1. A processing method, characterized in that, include: Obtain the complete Document Object Model (DOM) tree of the target webpage; Based on the complete DOM tree, obtain the target element and its identifier; Based on the target element and its identifier, simulate user interaction behavior, execute corresponding operation events, and monitor changes in the webpage state in real time.

2. The method according to claim 1, characterized in that, The process of obtaining the complete DOM tree of the target webpage includes: Send a page loading command to the target webpage to drive the target webpage to complete page rendering, and obtain the complete DOM tree after rendering; The complete DOM tree contains the tag information, attribute parameters, and hierarchical relationships of all elements on the target webpage.

3. The method according to claim 1, characterized in that, Based on the complete DOM tree, obtain the target element and its identifier, including: Parse the element location expression according to the preset task requirements, filter and match target elements in the complete DOM tree, and obtain the identifier of the target element; The preset task requirements are used to represent the automated operation goals pre-configured by the user.

4. The method according to claim 1, characterized in that, Based on the target element and its identifier, simulate user interaction behavior, execute corresponding operation events, and monitor changes in the webpage state in real time, including: Based on the target element and its identifier, simulate user interaction behavior and execute corresponding operation events; Real-time monitoring of webpage status changes is achieved through an event-action linkage mechanism.

5. The method according to claim 1, characterized in that, The method further includes: If the target element is detected to be invalid or the webpage structure has changed during the process of obtaining the target element and / or simulating user interaction behavior, the complete DOM tree is re-parsed and / or the element positioning expression is adjusted.

6. The method according to claim 1, characterized in that, The method further includes: After simulating user interaction, an execution log is generated, which records the operation path, execution details and / or exception handling of each step.

7. A processing apparatus, characterized in that, include: The RPA controller is used to retrieve the complete DOM tree of the target webpage; The dynamic positioning module is used to obtain the target element and its identifier based on the complete DOM tree.
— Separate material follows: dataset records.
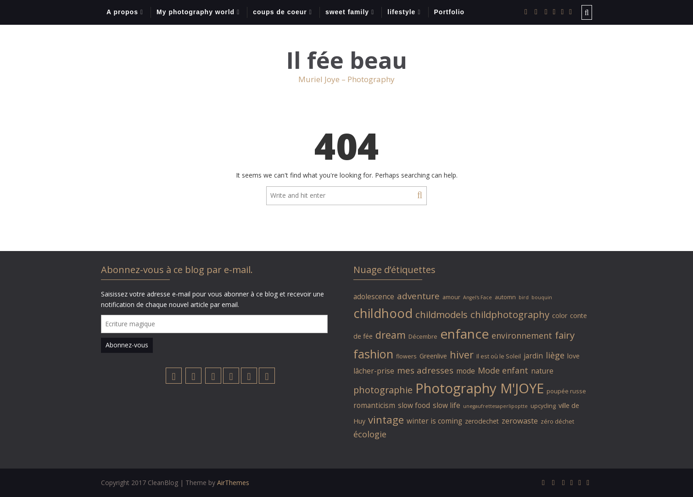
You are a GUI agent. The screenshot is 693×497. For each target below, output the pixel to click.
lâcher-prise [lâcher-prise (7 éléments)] (373, 371)
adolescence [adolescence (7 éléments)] (373, 296)
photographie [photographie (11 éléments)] (383, 390)
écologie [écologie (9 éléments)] (369, 434)
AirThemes (233, 482)
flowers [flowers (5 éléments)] (406, 356)
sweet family (347, 12)
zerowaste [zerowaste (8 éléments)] (520, 420)
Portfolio (449, 12)
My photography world (195, 12)
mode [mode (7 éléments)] (465, 371)
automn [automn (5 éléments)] (505, 297)
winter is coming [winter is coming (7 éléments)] (434, 421)
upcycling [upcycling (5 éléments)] (543, 406)
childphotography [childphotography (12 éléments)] (509, 314)
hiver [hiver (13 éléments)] (462, 354)
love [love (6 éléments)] (573, 356)
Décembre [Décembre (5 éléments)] (422, 337)
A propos (122, 12)
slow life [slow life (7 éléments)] (446, 405)
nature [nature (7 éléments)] (542, 371)
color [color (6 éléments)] (559, 315)
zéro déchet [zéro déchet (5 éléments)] (557, 421)
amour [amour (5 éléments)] (451, 297)
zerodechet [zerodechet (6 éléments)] (482, 421)
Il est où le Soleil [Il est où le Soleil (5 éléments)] (498, 356)
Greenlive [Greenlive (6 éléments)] (433, 356)
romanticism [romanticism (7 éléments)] (374, 405)
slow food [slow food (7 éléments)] (414, 405)
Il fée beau (346, 60)
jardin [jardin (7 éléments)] (533, 356)
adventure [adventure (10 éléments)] (418, 296)
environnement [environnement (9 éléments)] (522, 335)
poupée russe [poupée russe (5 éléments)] (566, 391)
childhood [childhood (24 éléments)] (383, 313)
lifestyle (401, 12)
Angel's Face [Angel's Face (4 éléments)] (477, 297)
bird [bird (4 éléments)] (524, 297)
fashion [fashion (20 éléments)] (373, 354)
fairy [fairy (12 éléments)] (565, 335)
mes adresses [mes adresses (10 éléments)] (425, 370)
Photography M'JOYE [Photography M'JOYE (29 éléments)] (479, 388)
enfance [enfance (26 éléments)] (464, 333)
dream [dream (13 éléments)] (390, 334)
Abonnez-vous (127, 345)
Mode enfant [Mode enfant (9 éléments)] (503, 370)
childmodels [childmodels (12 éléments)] (441, 314)
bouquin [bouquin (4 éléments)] (541, 297)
The operation simulation module is used to simulate user interaction behavior based on the target element and its identifier, execute corresponding operation events, and monitor changes in the webpage state in real time.

8. A robotic process automation system, characterized in that, Includes the processing apparatus as described in claim 7.

9. An electronic device, characterized in that, It includes a processor, a memory, and a program or instructions stored in the memory and executable on the processor, wherein the program or instructions, when executed by the processor, implement the steps of the method as described in any one of claims 1 to 6.

10. A readable storage medium, characterized in that, The readable storage medium stores a program or instructions that, when executed by a processor, implement the steps of the method as described in any one of claims 1 to 6.